[Start of section]

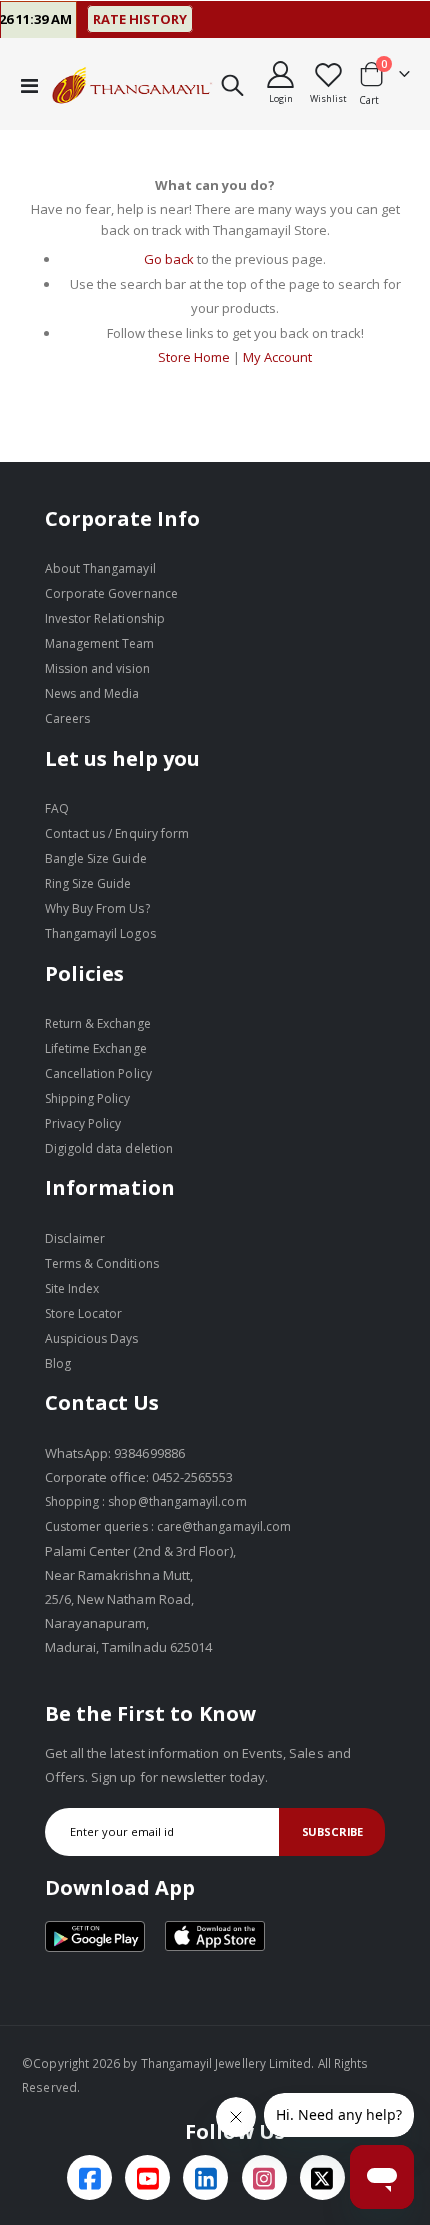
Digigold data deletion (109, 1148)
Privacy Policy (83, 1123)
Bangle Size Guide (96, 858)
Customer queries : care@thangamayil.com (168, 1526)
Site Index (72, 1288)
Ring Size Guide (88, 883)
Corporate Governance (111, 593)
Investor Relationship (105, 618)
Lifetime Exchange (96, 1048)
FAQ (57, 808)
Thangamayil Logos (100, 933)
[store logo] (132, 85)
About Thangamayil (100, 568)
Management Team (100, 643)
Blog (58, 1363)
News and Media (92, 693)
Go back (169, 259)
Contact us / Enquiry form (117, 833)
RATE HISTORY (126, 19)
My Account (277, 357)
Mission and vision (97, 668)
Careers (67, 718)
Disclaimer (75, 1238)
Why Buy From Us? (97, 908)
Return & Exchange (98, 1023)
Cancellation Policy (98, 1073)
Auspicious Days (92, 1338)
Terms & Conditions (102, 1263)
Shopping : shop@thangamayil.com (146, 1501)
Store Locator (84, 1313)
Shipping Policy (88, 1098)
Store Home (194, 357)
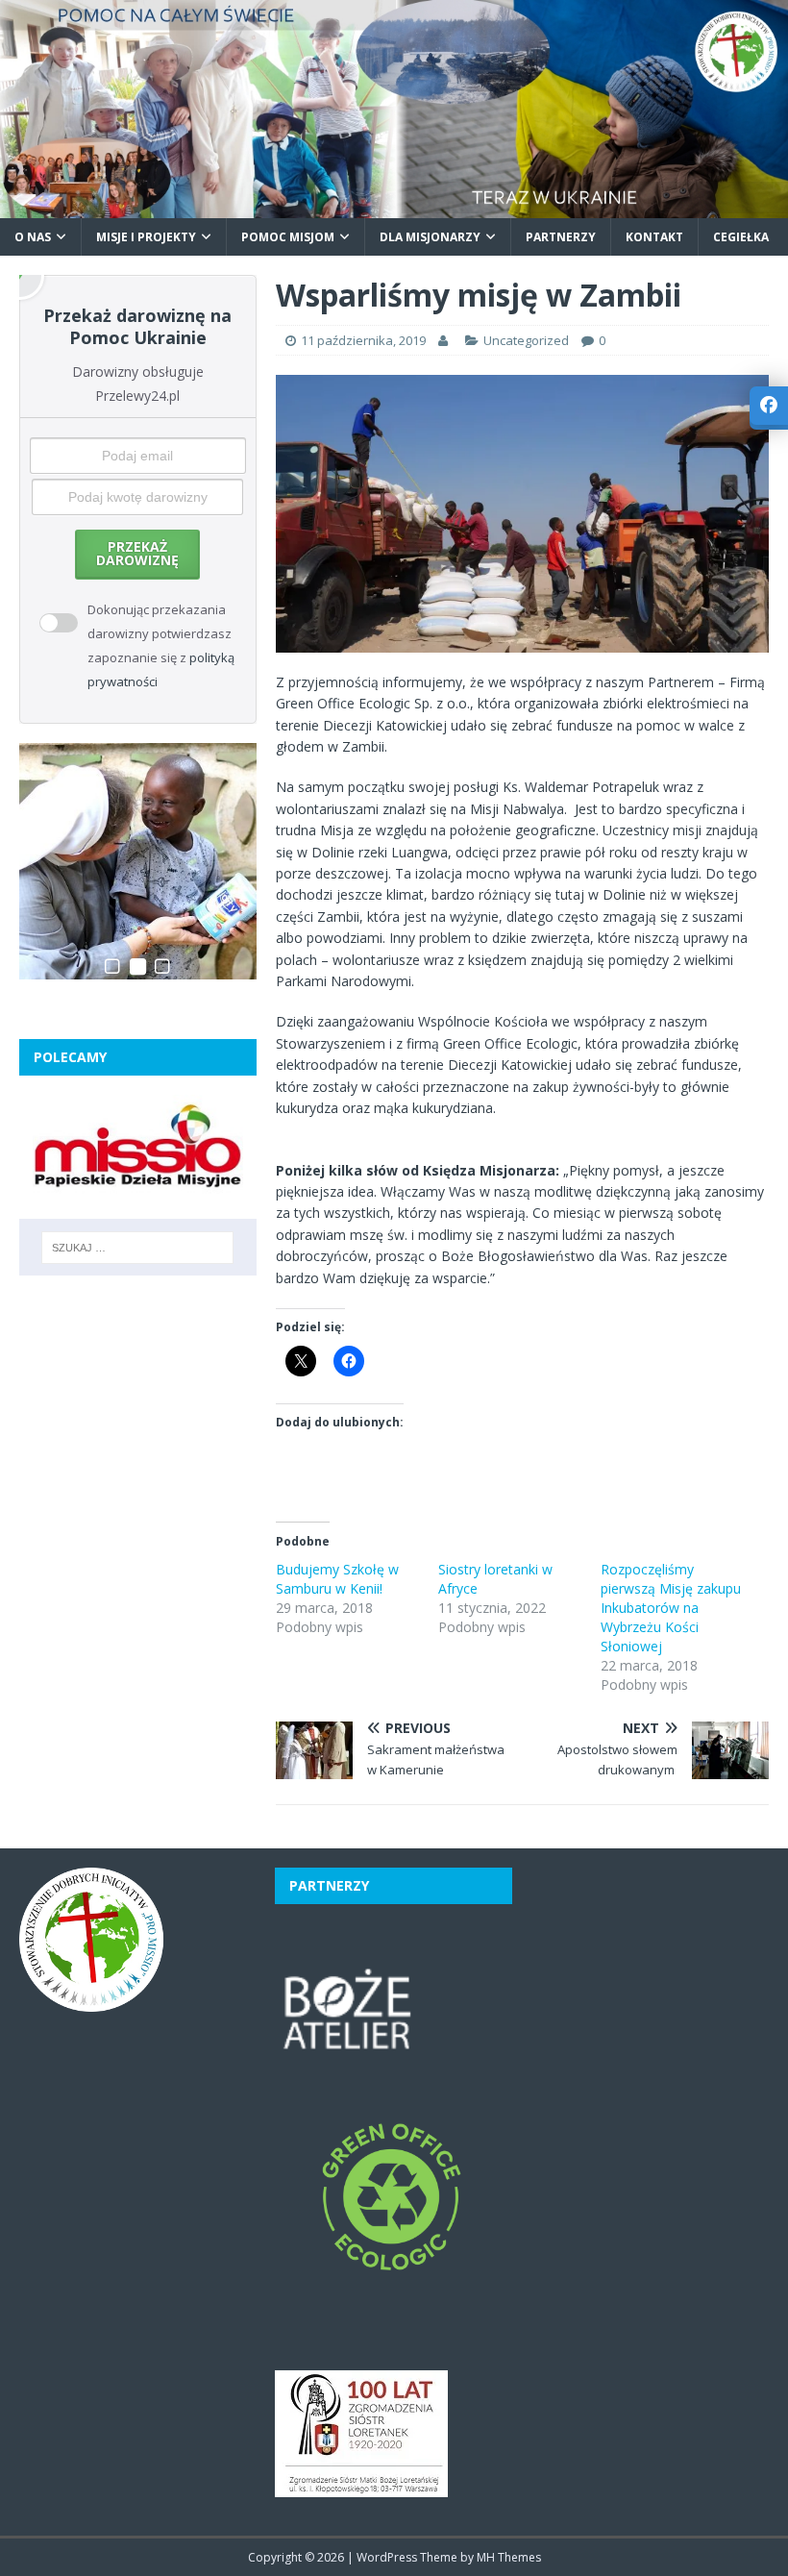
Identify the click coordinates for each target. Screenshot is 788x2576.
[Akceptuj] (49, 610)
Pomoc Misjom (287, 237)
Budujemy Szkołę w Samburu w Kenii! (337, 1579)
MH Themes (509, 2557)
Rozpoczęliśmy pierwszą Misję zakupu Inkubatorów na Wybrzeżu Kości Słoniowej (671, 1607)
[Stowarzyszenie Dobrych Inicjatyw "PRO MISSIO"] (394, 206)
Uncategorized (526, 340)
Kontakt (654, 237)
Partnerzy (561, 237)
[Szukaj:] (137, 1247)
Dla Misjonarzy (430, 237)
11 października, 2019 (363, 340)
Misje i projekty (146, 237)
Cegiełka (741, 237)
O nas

[End of section]

## [EXERCISE PROMPT]
Taking the entries above, copy word for word the lines from the one with "RATE HISTORY (126, 19)" up to and including the one with "MH Themes (509, 2557)", without any picture.

## [ANSWER BOX]
RATE HISTORY (126, 19)
My Account (277, 357)
Mission and vision (97, 668)
Careers (67, 718)
Disclaimer (75, 1238)
Why Buy From Us? (97, 908)
Return & Exchange (98, 1023)
Cancellation Policy (98, 1073)
Auspicious Days (92, 1338)
Terms & Conditions (102, 1263)
Shopping : shop@thangamayil.com (146, 1501)
Store Locator (84, 1313)
Shipping Policy (88, 1098)
Store Home (194, 357)
Identify the click coordinates for each target. Screenshot is 788x2576.
[Akceptuj] (49, 610)
Pomoc Misjom (287, 237)
Budujemy Szkołę w Samburu w Kenii! (337, 1579)
MH Themes (509, 2557)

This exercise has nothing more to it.